La notion de vie privée d’un individu (ainsi que la question de sa protection) est apparue et a évolué dans les sociétés occidentales parallèlement à l’émergence de l’ensemble des libertés individuelles. La Magna Carta, la Glorieuse Révolution britannique, les textes des Lumières, la Déclaration d’Indépendance des Etats-Unis d’Amérique ou la Déclaration des Droits de l’Homme et du Citoyen sont quelques une des étapes historiques témoignant de l’importance croissante donnée à l’individu dans la société. On y voir poindre les délicats équilibres et points de compromis qui existent entre les libertés individuelles et le bien collectif. La gestion de ces équilibres occupe toujours une place prépondérante dans l’organisation de la chose publique des nations policées. Parmi ces libertés individuelles, le droit à la vie privée et à sa protection apparait historiquement assez tôt, mais uniquement dans son principe. L’apparition de la photographie, notamment, sera à la source d’études fondatrices comme l’article « the right of privacy » de Samuel D.Warren et Louis D. Brandeis, posant en 1890 les fondements du droit des individus à protéger leur image et, de manière plus générale, leur vie privée [WB90].

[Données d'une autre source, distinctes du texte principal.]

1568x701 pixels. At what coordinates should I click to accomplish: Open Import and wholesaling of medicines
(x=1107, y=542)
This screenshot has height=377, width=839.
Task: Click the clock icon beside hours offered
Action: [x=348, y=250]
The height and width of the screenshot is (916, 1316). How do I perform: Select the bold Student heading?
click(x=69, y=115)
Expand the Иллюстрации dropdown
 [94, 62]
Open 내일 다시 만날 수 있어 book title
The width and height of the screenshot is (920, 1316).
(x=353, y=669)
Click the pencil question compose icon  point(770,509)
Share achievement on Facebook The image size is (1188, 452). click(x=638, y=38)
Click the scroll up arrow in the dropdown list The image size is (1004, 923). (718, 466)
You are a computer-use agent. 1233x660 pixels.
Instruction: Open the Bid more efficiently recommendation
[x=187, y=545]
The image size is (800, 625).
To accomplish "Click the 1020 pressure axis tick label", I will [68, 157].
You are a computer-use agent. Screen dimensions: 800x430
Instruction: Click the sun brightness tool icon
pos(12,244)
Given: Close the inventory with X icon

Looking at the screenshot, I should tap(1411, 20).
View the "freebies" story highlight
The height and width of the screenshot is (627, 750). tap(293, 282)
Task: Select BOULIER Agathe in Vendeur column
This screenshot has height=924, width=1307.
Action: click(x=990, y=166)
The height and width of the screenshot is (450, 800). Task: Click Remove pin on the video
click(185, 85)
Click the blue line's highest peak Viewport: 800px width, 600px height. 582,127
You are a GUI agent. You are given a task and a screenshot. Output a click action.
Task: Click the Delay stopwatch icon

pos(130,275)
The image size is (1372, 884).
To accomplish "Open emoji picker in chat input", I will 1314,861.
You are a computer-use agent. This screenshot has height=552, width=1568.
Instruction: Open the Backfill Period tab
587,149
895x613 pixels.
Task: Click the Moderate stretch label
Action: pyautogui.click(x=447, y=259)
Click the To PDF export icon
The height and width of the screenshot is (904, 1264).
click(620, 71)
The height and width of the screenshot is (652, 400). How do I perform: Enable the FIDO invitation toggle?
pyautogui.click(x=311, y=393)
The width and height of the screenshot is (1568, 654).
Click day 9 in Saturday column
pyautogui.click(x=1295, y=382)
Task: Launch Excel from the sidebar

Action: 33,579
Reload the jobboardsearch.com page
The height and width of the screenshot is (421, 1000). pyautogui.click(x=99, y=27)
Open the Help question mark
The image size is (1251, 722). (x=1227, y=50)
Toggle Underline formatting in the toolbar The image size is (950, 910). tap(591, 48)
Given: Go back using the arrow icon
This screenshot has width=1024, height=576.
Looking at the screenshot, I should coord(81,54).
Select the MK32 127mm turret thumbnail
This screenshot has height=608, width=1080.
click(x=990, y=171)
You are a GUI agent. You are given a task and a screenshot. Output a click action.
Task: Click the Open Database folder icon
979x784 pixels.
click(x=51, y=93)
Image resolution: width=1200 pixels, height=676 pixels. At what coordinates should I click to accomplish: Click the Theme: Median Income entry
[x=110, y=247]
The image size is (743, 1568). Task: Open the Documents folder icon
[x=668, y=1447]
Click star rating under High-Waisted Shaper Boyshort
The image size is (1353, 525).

La délimitation du droit à la vie privée (et à sa protection) n’est pas un problème trivial, car cette notion dépend de la culture, de l’histoire locale et des sensibilités individuelles. La conscience collective d’un besoin de protection de la vie privée peut notamment être influencée par la mise au grand jour de failles significatives dans cette dernière. En France par exemple, le scandale du projet de fichage SAFARI, dans les années 1970, constitue une des motivations principales de la rédaction de la loi « Informatique et Libertés » [Ré78]. Une fois définie, la protection de la vie privée n’est pas plus simple à assurer. En effet, les usagers maitrisent rarement la formulation spécifique des textes réglementaires. Leur conception de ce qui est protégé ou pas, et dans quelle mesure, peut rester très floue.
VIE ET PROTECTION DES DONNEES PERSONNELLES
Vie privée et protection des données personnelles
La sphère privée
Nous commençons par nous intéresser à la notion de vie privée en général, en dehors du cadre informatique. Il nous faut clarifier les termes que nous allons utiliser, avant de nous pencher sur les problèmes qu’ils peuvent poser du point de vue du « législateur » et du point de vue individuel.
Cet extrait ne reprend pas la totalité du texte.